You can’t just drop a dead sister into the conversation.
If it accidentally comes up that my sister died, everybody freezes, their mouths hanging open and their eyes wide. Then they shift around awkwardly, muttering apologies, and I have to assure them it’s okay, it’s fine, don’t worry!
Well, that’s not at all what happened today. But usually that’s how it goes: silence, shuffling, sorry, okay.
It came up more when I was younger, before I learned to steer the conversation away at any hint we might be heading in that direction. Sisters, siblings, death? Find the nearest exit, please. In first grade when we were learning graphing, Ms. Murphy told us to stand up when she got to how many siblings we had. Zero? One? Two? Chairs scraped the floor as kids stood up and sat back down, with Ms. Murphy counting. I raised my hand to ask, “What if I have a sister, but she’s dead? Is that a zero or a one?” Poor Ms. Murphy wasn’t sure either. She said Um, oh, it’s, oh, ah, your choice? Then she blinked very many times and erased that graph and switched to How many teeth have you lost? That night, she called my parents in for a conference to discuss what had happened and to apologize to them. They explained why I had seemed so factual about the situation, so Ms. Murphy wouldn’t think I was a scary unfeeling loon, and comforted her. She retired the next year.
My mom says it definitely wasn’t because I had traumatized her.
But Mom is like that, very supportive. Always on my side. Never gets mad.
My dad doesn’t get mad either, actually. To be fair, he seems generally pretty unemotional about anything that’s not the outer planets.
Except when it comes to the subject of Bret. Just the mention of my sister’s name makes both Mom and Dad kind of jolty, though they attempt to hide it. Now that I’m almost fourteen, I try not to bring up Bret anymore. You know how if you drop something on the subway tracks, you have to just leave it? You can maybe still see it, your bead necklace or phone or whatever, but too bad; you can’t ever get it back. That’s kind of what the topic of Bret is like for us at this point.

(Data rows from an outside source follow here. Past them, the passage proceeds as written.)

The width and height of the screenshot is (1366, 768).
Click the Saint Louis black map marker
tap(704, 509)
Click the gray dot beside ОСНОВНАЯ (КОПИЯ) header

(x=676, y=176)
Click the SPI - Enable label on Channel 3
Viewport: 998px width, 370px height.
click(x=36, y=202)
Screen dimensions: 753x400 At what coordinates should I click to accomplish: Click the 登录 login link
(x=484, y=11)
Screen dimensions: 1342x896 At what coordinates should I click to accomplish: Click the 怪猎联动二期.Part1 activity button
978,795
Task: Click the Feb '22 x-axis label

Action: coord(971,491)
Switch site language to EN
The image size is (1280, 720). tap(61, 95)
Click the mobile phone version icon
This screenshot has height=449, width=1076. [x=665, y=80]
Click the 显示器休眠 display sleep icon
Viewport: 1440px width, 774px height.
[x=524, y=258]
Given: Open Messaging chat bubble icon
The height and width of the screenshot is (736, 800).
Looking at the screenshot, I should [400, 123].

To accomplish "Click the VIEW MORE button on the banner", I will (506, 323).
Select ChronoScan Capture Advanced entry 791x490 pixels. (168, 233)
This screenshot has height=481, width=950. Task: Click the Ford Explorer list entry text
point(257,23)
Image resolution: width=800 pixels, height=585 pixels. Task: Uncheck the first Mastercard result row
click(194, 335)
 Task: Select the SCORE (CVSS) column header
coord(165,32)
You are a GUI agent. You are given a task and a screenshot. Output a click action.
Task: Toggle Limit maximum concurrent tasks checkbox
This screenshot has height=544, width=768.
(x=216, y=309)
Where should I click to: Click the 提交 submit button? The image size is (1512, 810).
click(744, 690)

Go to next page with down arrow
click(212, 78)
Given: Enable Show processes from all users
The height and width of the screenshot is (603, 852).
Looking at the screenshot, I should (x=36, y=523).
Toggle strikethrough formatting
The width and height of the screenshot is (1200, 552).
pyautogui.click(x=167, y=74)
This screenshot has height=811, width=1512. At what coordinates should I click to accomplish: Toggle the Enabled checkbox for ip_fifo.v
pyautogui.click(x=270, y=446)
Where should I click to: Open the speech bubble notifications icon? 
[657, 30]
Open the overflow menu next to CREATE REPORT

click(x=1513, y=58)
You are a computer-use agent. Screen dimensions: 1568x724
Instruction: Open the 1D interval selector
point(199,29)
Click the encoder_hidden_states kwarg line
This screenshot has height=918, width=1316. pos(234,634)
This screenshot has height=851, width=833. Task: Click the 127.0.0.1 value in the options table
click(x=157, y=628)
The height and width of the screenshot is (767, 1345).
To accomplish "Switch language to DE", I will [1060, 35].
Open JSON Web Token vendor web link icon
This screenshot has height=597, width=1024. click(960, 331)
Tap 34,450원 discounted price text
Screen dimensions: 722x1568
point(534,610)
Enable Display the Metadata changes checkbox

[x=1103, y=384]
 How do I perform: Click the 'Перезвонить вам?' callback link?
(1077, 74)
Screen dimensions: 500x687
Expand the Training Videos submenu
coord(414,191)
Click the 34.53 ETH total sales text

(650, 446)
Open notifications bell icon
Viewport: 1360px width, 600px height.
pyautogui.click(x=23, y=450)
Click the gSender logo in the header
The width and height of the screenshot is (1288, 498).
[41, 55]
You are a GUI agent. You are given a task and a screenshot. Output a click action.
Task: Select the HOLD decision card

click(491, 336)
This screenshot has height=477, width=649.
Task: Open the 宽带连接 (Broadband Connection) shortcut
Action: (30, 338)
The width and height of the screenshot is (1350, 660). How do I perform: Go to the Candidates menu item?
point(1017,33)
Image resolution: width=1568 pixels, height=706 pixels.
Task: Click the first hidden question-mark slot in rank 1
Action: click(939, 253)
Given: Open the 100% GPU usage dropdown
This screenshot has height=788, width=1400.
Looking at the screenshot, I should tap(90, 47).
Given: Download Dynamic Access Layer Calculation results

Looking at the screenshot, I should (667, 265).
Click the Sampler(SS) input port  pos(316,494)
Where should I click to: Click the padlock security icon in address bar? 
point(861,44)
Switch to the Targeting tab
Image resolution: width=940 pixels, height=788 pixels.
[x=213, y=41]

But today it came up at Monday-out-day lunch, while AJ Rojanasopondist was insisting that his brother Neal must’ve stolen his permission slip. Which didn’t make any sense, obviously. Why would adorable little Neal want to steal AJ’s permission slip?
“It’s a conspiracy,” Emmett explained, in solidarity with his best friend.
“It’s true,” AJ insisted. “Neal is evil.”
Emmett smiled at that. He has the most genuinely happy smile. It takes over his whole face.
Before lunch, Mr. Phillips had snapped his fingers and told AJ, in front of the whole class, that if he didn’t get his parents to deliver a signed permission slip by the end of the day, he wouldn’t be allowed to go on the trip tomorrow to the concert at the cathedral. So AJ spent the whole lunch period pleading with his mom on Emmett’s phone (AJ’s phone was dead, as usual) while simultaneously shoving three slices of pizza into his mouth, practically whole.
AJ Eating should be its own channel on YouTube. Everybody would watch it. I’m not kidding; it’s seriously that good. The guy barely has to chew.
He and Emmett had taken the other two chairs at the table where Sienna and I were in Famiglia, so it’s not like we could politely not listen to AJ trying to convince his mom that little Neal must have stolen the permission slip out of his binder.
“He just wants to mess me up constantly,” AJ complained to us after he said good-bye, thanks, I love you to his mom, and handed Emmett’s phone back. We all threw out our used plates and napkins. Sienna and I walked out with them into the sunshine of Broadway and stopped in front of the big group of Loud Crowd kids who were stalled there. “Neal may look sweet,” AJ continued. “But he is actually a demon child.”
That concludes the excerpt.